Members of the public will have a second chance to weigh in the University of Hawaii’s proposed Maunakea administrative rules during a series of hearings next month.
Four hearings are slated from June 3-7 throughout the state, with the sole hearing on the Big Island taking place June 4.
These hearings are the second round of hearings after a series of public hearings in September last year. The feedback generated from those hearings informed the current revised draft of the proposed rules that will be discussed in June.
UH spokesperson Dan Meisenzahl said he thinks the university already received somewhere between 300 and 500 written and oral comments regarding the administrative rules since the outreach process began, and the new hearings likely will generate hundreds more.
“For what it’s worth, everybody who’s ever submitted testimony about this has been contacted about the upcoming hearings,” Meisenzahl said, emphasizing that testimony is serving to help alter UH’s approach.
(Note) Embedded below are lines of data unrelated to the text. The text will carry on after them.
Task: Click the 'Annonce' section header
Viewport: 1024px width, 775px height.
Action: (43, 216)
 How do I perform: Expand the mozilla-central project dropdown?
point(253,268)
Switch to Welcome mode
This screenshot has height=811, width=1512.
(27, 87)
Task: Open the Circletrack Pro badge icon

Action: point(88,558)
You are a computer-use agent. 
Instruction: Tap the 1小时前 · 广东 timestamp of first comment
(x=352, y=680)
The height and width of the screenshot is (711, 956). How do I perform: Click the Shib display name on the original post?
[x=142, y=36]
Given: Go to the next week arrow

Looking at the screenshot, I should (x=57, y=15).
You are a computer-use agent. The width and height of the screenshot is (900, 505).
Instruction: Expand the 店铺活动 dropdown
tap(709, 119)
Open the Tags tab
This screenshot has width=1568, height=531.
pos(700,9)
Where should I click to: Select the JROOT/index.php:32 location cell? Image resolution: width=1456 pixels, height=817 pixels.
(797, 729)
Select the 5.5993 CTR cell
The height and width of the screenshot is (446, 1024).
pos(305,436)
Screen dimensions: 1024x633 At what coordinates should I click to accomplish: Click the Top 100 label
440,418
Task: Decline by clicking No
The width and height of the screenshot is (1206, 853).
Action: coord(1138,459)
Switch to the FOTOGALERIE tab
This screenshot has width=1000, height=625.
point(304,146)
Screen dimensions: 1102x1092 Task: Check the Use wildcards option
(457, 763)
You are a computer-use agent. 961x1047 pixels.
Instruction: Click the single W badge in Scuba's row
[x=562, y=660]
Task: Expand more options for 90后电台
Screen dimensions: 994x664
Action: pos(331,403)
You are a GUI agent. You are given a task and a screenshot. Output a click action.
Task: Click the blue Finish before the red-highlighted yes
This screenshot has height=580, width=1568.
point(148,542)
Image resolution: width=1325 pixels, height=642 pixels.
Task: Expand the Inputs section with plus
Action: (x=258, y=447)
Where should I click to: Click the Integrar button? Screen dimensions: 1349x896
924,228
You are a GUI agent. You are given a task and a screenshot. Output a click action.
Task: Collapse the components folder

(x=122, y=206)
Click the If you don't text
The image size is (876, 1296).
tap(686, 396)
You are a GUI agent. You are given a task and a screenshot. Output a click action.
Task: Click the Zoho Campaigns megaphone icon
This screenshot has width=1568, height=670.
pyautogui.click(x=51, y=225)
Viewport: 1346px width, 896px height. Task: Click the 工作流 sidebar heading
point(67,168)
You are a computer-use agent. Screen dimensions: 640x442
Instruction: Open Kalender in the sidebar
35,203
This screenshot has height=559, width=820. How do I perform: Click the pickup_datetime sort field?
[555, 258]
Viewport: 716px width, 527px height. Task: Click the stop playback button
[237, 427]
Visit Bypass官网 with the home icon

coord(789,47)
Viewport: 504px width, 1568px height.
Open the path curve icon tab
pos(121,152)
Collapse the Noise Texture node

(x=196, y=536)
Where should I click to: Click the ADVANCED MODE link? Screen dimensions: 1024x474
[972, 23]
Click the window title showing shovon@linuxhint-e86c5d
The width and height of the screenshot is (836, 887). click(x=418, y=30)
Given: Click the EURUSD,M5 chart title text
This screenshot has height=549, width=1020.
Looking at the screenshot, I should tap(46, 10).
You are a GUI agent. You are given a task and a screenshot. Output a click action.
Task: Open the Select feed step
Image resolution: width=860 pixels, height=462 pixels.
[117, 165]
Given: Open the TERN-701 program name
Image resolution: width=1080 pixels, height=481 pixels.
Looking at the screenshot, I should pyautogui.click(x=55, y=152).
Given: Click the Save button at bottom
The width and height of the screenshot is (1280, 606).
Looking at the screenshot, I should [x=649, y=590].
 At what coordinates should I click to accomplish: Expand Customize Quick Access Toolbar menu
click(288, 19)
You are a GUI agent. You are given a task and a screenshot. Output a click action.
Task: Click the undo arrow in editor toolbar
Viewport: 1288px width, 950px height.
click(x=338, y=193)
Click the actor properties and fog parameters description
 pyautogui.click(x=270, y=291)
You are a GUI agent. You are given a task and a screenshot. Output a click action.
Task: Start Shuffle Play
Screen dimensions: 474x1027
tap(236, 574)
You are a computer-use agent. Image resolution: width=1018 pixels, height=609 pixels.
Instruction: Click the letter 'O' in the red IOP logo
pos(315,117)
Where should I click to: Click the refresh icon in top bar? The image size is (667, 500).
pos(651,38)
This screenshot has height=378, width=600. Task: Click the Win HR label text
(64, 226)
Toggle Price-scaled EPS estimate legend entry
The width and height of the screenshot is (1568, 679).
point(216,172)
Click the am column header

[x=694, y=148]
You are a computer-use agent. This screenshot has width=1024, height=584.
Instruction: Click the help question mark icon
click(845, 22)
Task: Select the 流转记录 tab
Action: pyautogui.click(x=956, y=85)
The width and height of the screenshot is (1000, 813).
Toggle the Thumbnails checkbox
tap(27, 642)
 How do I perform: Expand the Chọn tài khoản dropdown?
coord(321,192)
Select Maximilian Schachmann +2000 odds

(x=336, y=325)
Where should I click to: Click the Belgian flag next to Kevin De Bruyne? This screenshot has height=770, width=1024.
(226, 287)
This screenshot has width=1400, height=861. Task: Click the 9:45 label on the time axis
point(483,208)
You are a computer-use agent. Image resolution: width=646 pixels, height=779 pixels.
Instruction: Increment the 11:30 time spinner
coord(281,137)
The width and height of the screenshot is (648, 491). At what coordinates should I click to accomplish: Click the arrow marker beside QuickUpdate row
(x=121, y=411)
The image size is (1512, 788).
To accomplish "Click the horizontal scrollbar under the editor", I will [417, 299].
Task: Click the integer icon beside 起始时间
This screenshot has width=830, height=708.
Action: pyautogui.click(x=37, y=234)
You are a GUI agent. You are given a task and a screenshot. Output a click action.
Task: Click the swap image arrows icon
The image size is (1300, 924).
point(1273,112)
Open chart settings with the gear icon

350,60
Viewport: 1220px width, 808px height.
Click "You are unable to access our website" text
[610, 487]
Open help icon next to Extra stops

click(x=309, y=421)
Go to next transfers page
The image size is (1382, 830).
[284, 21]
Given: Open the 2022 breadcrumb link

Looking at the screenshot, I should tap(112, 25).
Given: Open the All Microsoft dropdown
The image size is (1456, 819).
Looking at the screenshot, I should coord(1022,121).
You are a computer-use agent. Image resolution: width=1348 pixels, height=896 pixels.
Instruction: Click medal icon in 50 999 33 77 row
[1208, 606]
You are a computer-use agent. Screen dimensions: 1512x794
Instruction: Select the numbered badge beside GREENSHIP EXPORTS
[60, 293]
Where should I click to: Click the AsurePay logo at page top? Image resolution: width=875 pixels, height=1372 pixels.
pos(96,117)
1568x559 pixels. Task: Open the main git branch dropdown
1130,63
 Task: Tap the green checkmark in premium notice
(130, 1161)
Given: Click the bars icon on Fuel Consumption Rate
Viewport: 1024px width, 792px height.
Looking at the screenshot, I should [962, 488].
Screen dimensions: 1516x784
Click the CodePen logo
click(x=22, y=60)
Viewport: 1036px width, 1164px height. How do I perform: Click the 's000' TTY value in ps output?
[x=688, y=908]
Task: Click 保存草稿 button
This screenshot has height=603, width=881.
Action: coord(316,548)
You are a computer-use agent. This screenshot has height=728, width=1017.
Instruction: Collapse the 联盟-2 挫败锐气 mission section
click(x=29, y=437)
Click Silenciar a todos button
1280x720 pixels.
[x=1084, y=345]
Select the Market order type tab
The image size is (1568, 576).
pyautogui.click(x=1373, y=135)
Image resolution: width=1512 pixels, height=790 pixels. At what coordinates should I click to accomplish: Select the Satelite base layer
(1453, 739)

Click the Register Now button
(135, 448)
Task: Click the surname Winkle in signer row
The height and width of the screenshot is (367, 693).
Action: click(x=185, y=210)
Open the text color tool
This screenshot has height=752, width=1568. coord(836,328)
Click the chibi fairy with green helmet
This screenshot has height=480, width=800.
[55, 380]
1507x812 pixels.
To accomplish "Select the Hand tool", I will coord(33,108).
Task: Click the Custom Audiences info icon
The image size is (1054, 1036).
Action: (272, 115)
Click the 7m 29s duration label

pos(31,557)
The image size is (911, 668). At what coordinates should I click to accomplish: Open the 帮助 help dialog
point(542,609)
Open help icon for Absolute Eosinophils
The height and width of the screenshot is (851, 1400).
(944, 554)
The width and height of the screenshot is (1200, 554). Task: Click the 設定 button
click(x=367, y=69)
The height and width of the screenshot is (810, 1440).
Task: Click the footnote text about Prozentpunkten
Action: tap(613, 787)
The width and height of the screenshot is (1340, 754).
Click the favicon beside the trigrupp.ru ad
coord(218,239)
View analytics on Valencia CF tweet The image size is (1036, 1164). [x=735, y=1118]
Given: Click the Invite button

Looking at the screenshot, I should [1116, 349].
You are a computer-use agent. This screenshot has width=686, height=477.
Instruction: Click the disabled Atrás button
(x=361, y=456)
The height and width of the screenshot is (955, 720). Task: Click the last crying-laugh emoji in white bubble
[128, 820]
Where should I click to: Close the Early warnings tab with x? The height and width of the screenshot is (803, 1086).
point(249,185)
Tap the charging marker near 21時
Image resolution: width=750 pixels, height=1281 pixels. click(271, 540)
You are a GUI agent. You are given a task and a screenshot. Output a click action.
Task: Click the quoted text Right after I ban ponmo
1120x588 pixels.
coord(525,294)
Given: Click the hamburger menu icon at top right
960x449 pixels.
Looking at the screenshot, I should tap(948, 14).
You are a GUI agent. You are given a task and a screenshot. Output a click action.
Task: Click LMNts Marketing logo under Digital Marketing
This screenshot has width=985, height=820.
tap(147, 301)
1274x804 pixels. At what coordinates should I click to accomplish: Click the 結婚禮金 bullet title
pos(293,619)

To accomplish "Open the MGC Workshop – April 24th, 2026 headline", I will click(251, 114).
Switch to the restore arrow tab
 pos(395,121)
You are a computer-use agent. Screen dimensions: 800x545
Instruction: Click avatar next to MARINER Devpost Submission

The rules were contentious at last year’s hearings, with all testifiers in Hilo condemning the rules for appearing to be discriminatory toward Hawaiian cultural practices.
Meisenzahl said he felt the university failed to properly explain the purpose of the rules last time and has therefore added language to assuage fears of potential discrimination.
Among the changes made to the current draft of the rules include an amendment to a section governing the use of audio devices and noise. The section was previously thought to potentially restrict religious chanting or singing; the changes clarify that the section only governs such noise that impacts the mountain’s resources.
Testifiers also were concerned about requirements that permits would be necessary for religious groups or assemblies, but the current draft removed “group use” and “permits for public meetings or assemblies” from its language, although it would require group members to complete a registration form.
Depending on the feedback during this hearing process, Meisenzahl said additional amendments to the rules might necessitate a third series of hearings before the rules are finalized. Even if more hearings are not necessary, he said there will be another opportunity for the public to comment on the rules during the university’s final approval hearing.
When the rules are finally approved by the Board of Regents, Meisenzahl said they will go before the governor. Depending on how quickly the entire process goes, the rules could go into effect this year.
The hearing in Hilo will take place from 5:30-7:30 p.m. June 4 at Waiakea Elementary School.